Kritische Anmerkungen gibt es von Andrew Baum, Analyst bei der Citigroup. Er spricht davon, dass das „Konzentrationsrisiko bei Pfizer unter Berücksichtigung der anspruchsvollen Markterwartungen hoch ist“, und kommt zu dem Ergebnis, dass die Aktie des Pharmariesen wegen der stark auf Covid-19 ausgerichteten Dynamik anfälliger sei als andere Unternehmen aus dem Sektor. Dies zeigen auch die Zahlen: Im vierten Quartal generierte der Covid-Impfstoff 12,5 Mrd. Dollar der Gesamterlöse von 23,8 Mrd. Dollar. Und im laufenden Jahr sollen 54 Mrd. Dollar der geplanten 102 Mrd. Dollar aus der Covid-19-Bekämpfung stammen.

Einträge im Datensatz:
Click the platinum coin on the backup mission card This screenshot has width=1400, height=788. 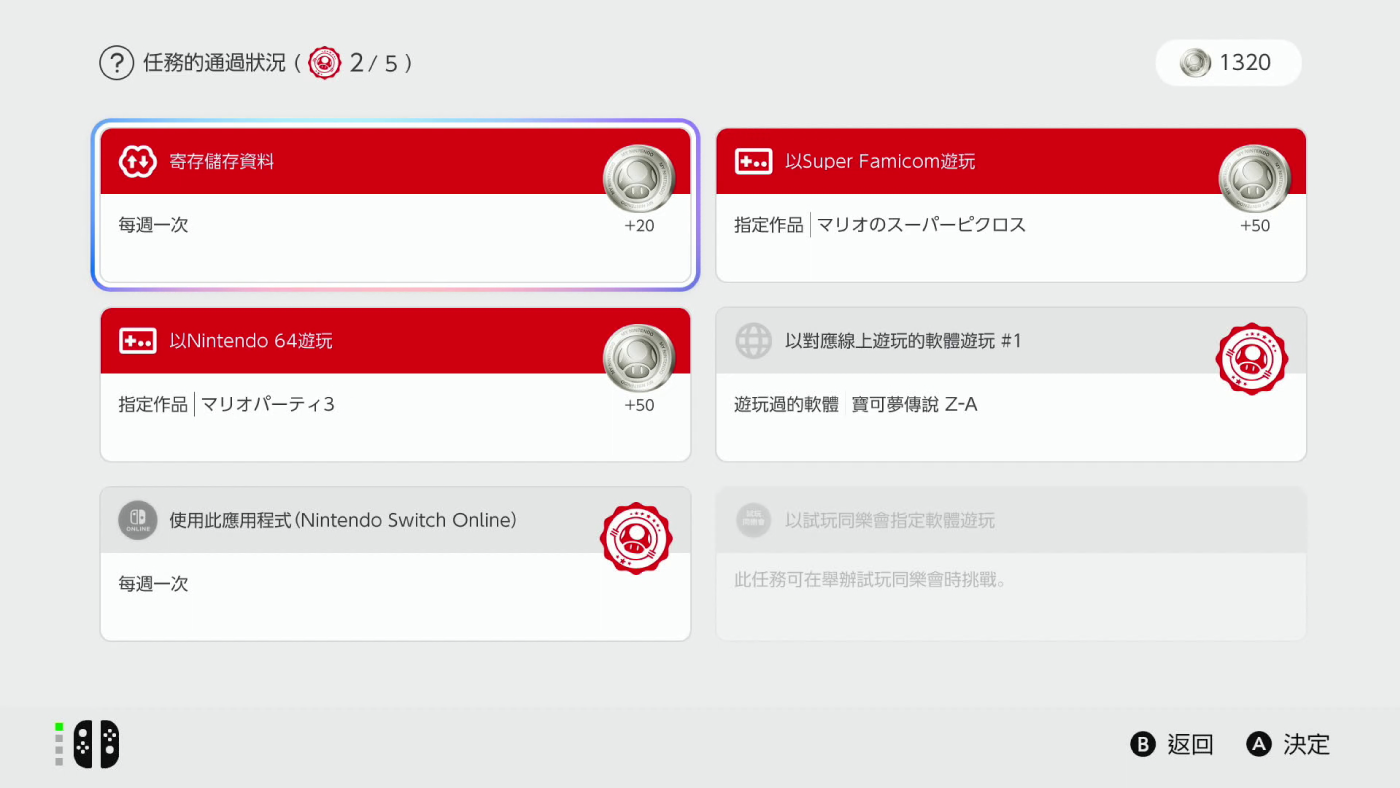click(639, 178)
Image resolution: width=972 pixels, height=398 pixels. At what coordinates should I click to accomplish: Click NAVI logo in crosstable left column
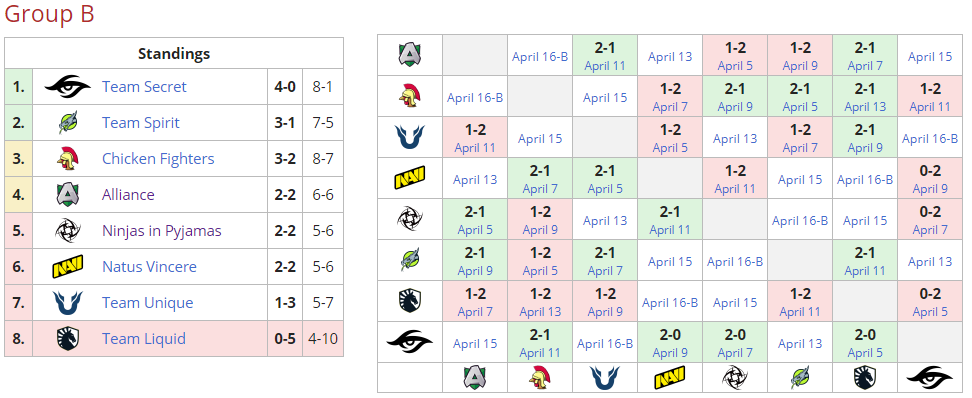(410, 179)
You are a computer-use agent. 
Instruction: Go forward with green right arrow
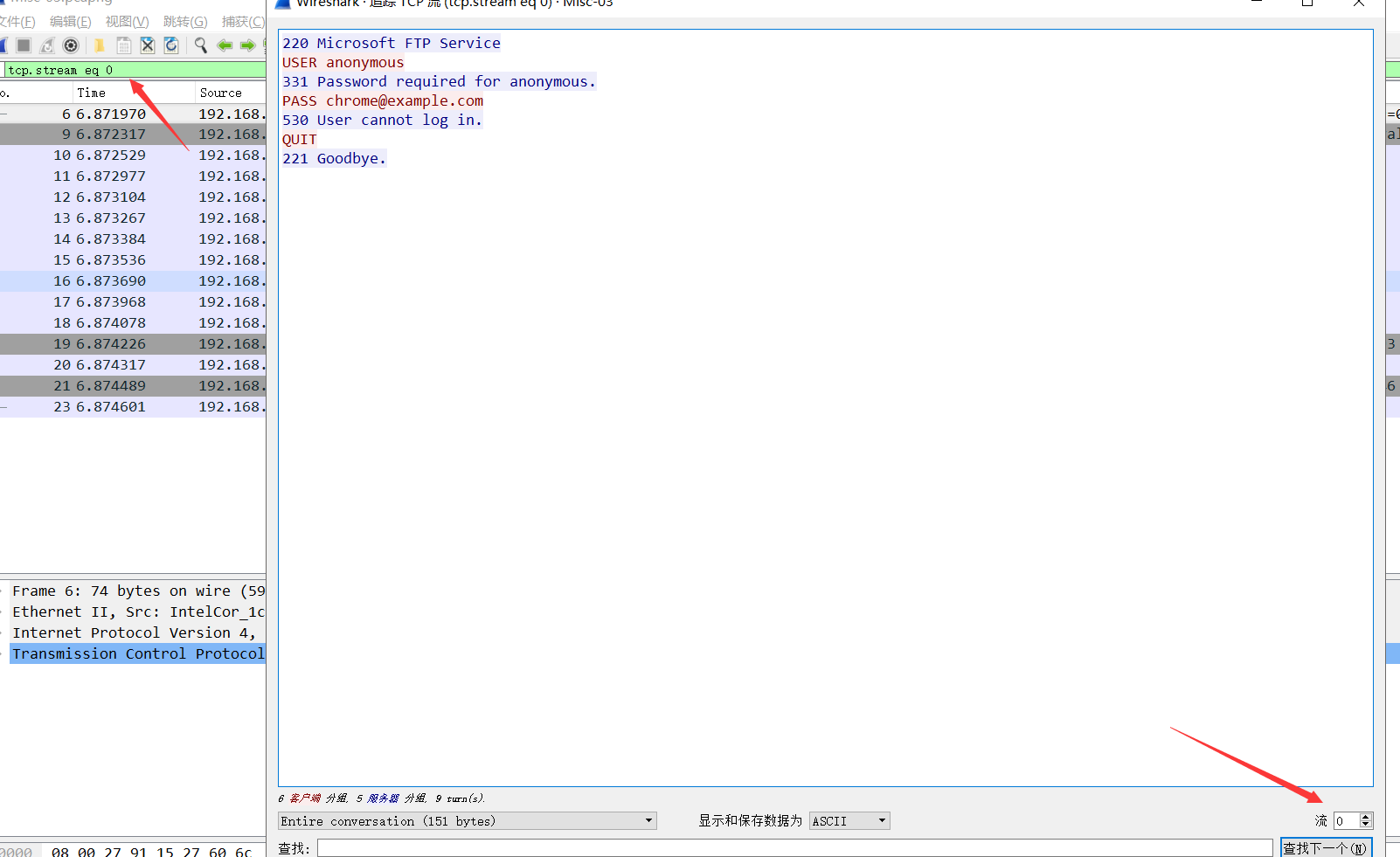pos(248,45)
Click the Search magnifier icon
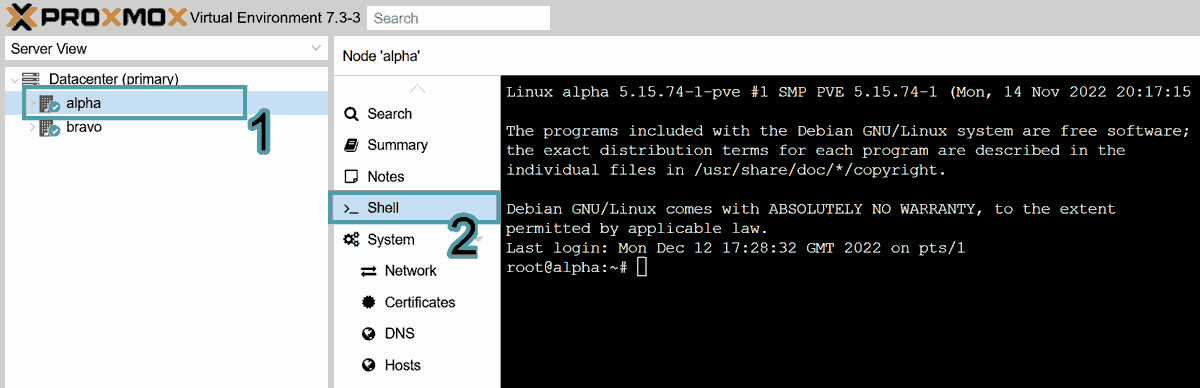The width and height of the screenshot is (1200, 388). pos(351,114)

[Aufgabenstellung] Gib den Abschnitt des Textes über die Pfizer-Aktie von „Kritische Anmerkungen gibt“ bis einschließlich „der Covid-19-Bekämpfung stammen.“ wieder und ersetze darin „Pharmariesen“ durch „Pharmakonzerns“.

[Antwort]
Kritische Anmerkungen gibt es von Andrew Baum, Analyst bei der Citigroup. Er spricht davon, dass das „Konzentrationsrisiko bei Pfizer unter Berücksichtigung der anspruchsvollen Markterwartungen hoch ist“, und kommt zu dem Ergebnis, dass die Aktie des Pharmakonzerns wegen der stark auf Covid-19 ausgerichteten Dynamik anfälliger sei als andere Unternehmen aus dem Sektor. Dies zeigen auch die Zahlen: Im vierten Quartal generierte der Covid-Impfstoff 12,5 Mrd. Dollar der Gesamterlöse von 23,8 Mrd. Dollar. Und im laufenden Jahr sollen 54 Mrd. Dollar der geplanten 102 Mrd. Dollar aus der Covid-19-Bekämpfung stammen.